What needs to be done:
Copy the boatbuilder article below word for word, from "She had also" up to and including "diagnosed with ALS.".

Quoted passage:

- - -

The Working Waterfront

Boatbuilder develops work strategies while navigating ALS

Kathy Walsh wonders about links between toxins and disease

Laurie Schreiber
Posted 2021-12-06
Last Modified 2021-12-07

Boatbuilder Kathy Walsh, who was diagnosed with a motor neuron disease called amyotrophic lateral sclerosis last spring, has developed strategies to continue working despite increasing weakness in her upper body.

Walsh also wonders if toxins found in work-related materials could be the cause of, or a contributor to the disease.

ALS, commonly called Lou Gehrig’s disease, is a fatal neurodegenerative disease affecting the motor nerves and voluntary muscles, according to the ALS Association. Symptoms include the spread of muscle weakness and paralysis through the body. People progressively lose the ability to move, talk, and even breathe and eat, although their minds remain sharp.

There are two types of ALS. “Sporadic” can affect anyone, anywhere and accounts for 90 to 95 percent of all cases. “Familial” means the disease is inherited.

She followed her doctor’s advice to start wearing a respirator during work.

A Mount Desert Island native, Walsh’s career started as a research assistant in animal reproduction labs in Colorado and California, followed by a 13-year stint at Jackson Laboratory in Bar Harbor.

She had also done side jobs on boats, mentored by her grandfather. Seventeen years ago, an opportunity came up to work for Carlton Johnson, founder of Redfern Boats, then located in Lamoine and now in Tremont. It meant a better salary than her lab gigs, so she went for it.

“It was just the two of us,” she said. “There have been a lot of projects along the way.”

About three years ago, Walsh began to experience weakness in her hands.

“They wouldn’t do what I wanted them to,” she said.

She saw a neurologist but was misdiagnosed for a long time.

MRIs indicated inflammation in her brain and toxicology tests indicated the inflammation was due to toxic exposure. She followed her doctor’s advice to start wearing a respirator during work.

But the weakness continued to spread and eventually she was diagnosed with ALS.

Today she has trouble speaking and swallowing. Her lower body remains strong and she can walk. But her upper body is weakening and she has a fair amount of muscle atrophy. She lost 30 pounds in recent months and her breathing is at only at 60 percent respiration.

“It feels like it’s advancing fairly quickly,” she said.

But she continues to work. That includes a lot of buffing, cleaning, varnishing, and painting

“I have issues with grip strength, so I have made some Velcro straps to hold sandpaper in my hands and used foam piping around my brushes and scrapers to help me grip them better,” she said.

- - -

Supplied information:
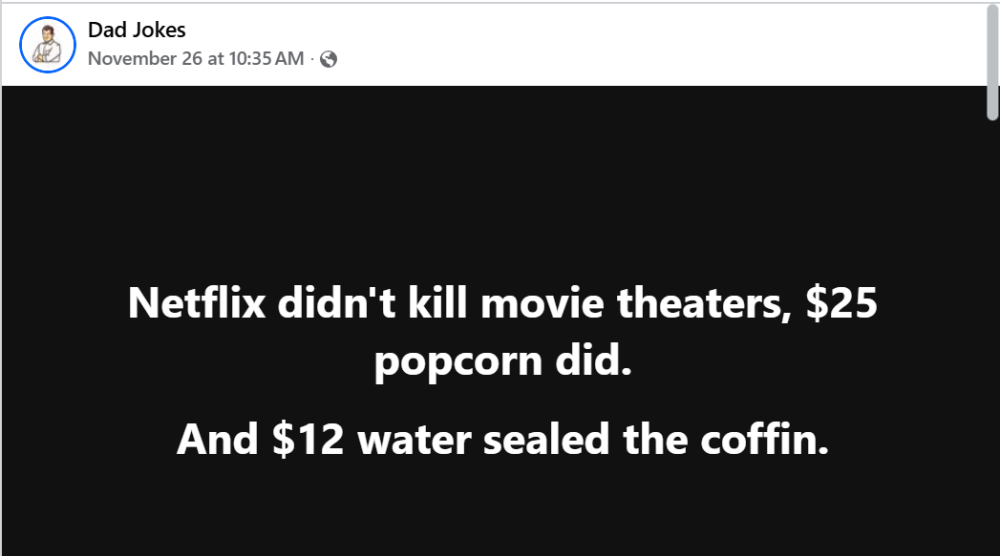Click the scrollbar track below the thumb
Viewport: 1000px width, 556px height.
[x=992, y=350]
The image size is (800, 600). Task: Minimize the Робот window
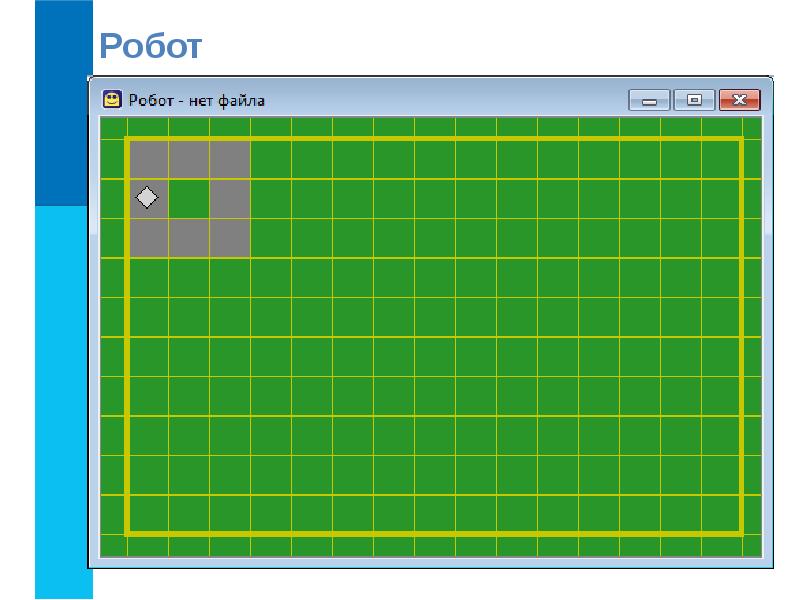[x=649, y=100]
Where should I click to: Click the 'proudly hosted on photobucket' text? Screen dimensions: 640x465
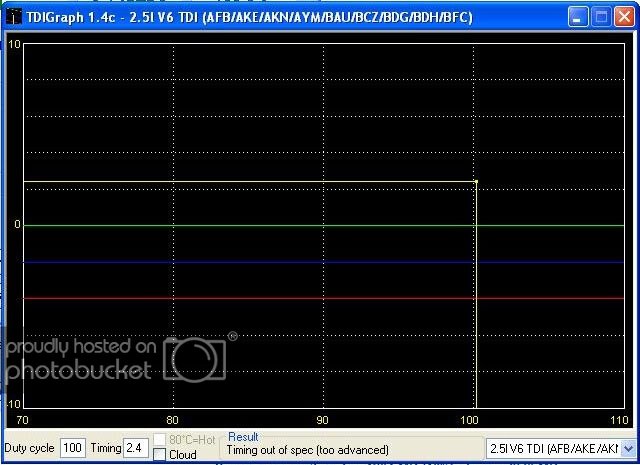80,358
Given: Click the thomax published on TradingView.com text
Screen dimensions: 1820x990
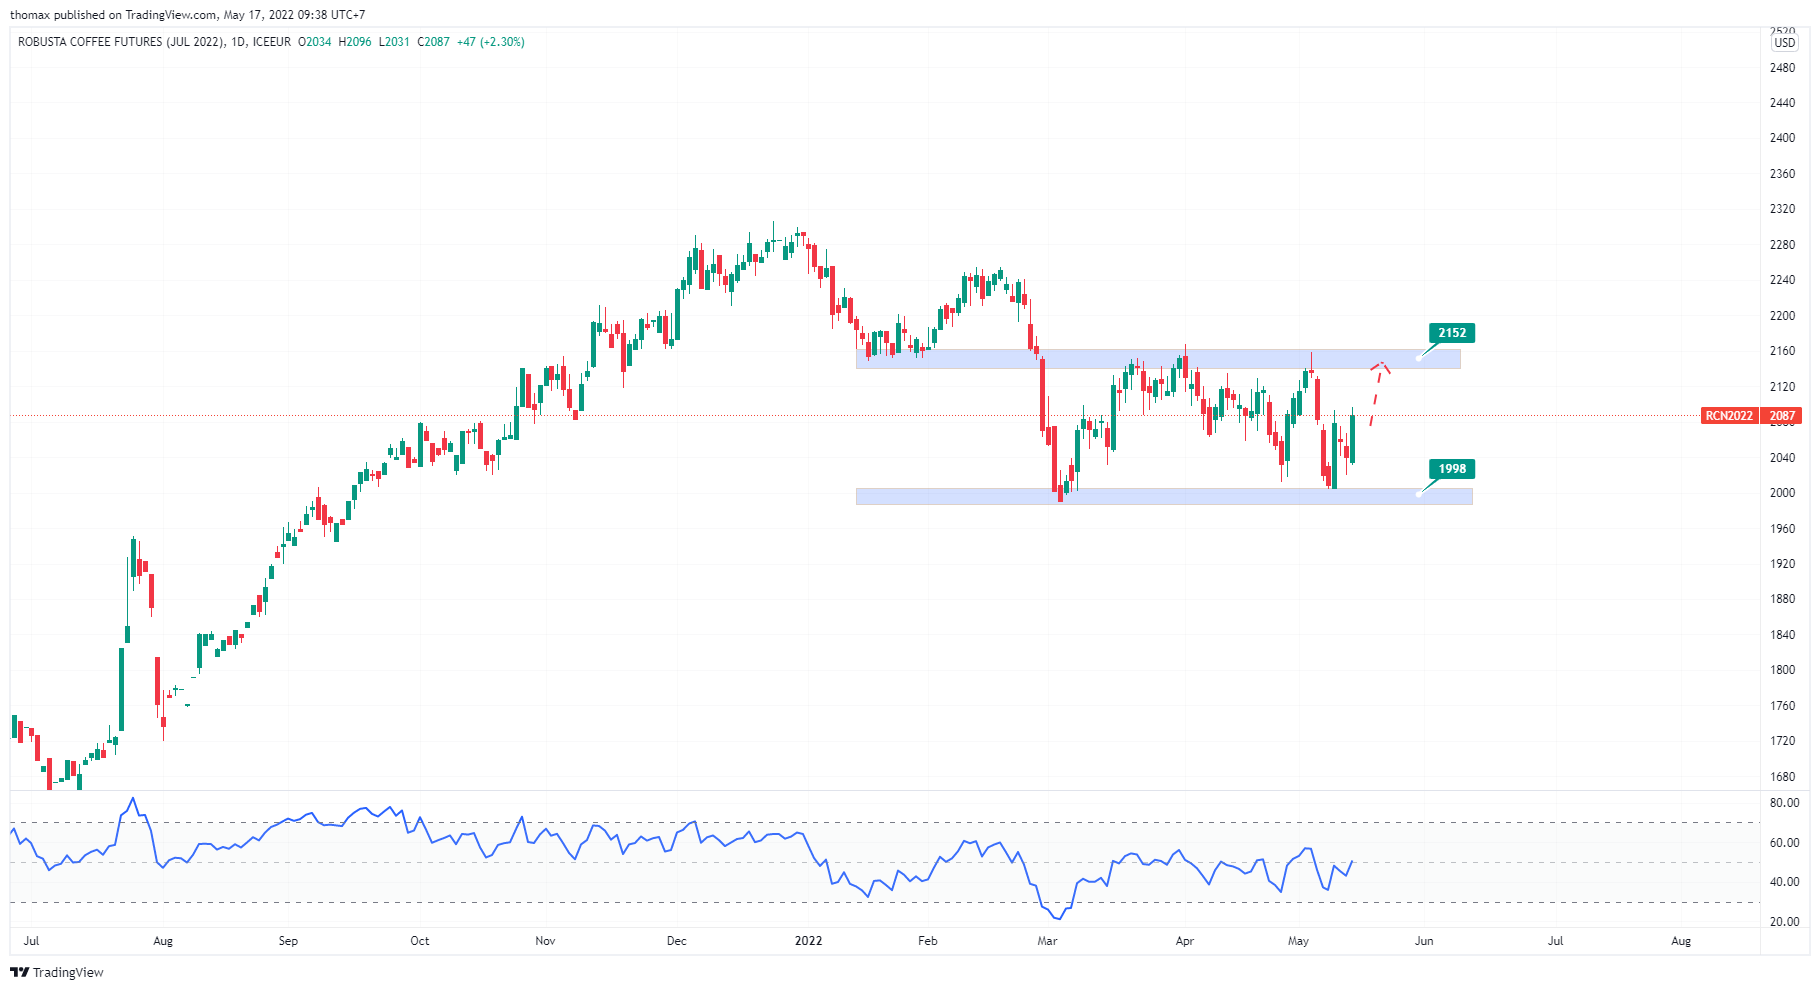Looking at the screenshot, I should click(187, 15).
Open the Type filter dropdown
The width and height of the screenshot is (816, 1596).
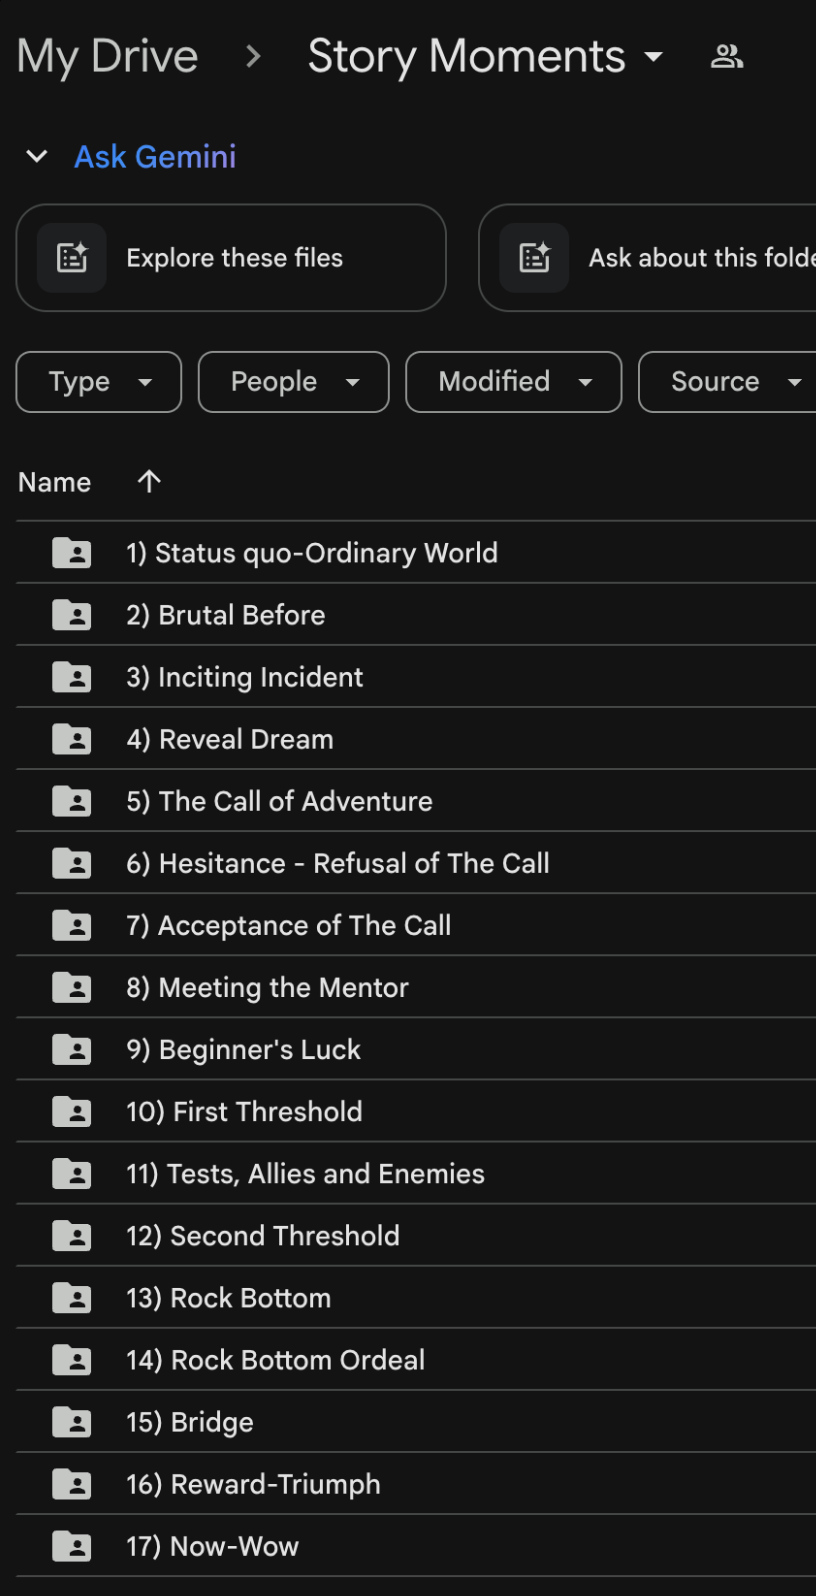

- - -

Your solution:
She had also done side jobs on boats, mentored by her grandfather. Seventeen years ago, an opportunity came up to work for Carlton Johnson, founder of Redfern Boats, then located in Lamoine and now in Tremont. It meant a better salary than her lab gigs, so she went for it.

“It was just the two of us,” she said. “There have been a lot of projects along the way.”

About three years ago, Walsh began to experience weakness in her hands.

“They wouldn’t do what I wanted them to,” she said.

She saw a neurologist but was misdiagnosed for a long time.

MRIs indicated inflammation in her brain and toxicology tests indicated the inflammation was due to toxic exposure. She followed her doctor’s advice to start wearing a respirator during work.

But the weakness continued to spread and eventually she was diagnosed with ALS.